- _Required work_
Please return every record exactly as written, leaving out the pictures.

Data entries
☆ ☆ ☆ ☆ ☆ ☆ ☆

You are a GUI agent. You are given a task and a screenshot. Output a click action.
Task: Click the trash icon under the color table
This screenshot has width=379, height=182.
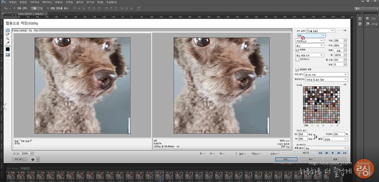[x=337, y=125]
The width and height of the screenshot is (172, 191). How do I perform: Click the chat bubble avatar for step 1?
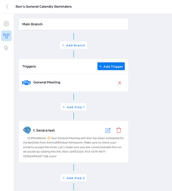[x=27, y=130]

☆ ☆ ☆ ☆ ☆ ☆ ☆

- _Answer space_
You are a GUI agent. You are given a task and a screenshot. Output a click action.
Task: Click the trash icon under the color table
This screenshot has width=379, height=182.
[x=337, y=125]
The width and height of the screenshot is (172, 191). How do I perform: Click the chat bubble avatar for step 1?
[x=27, y=130]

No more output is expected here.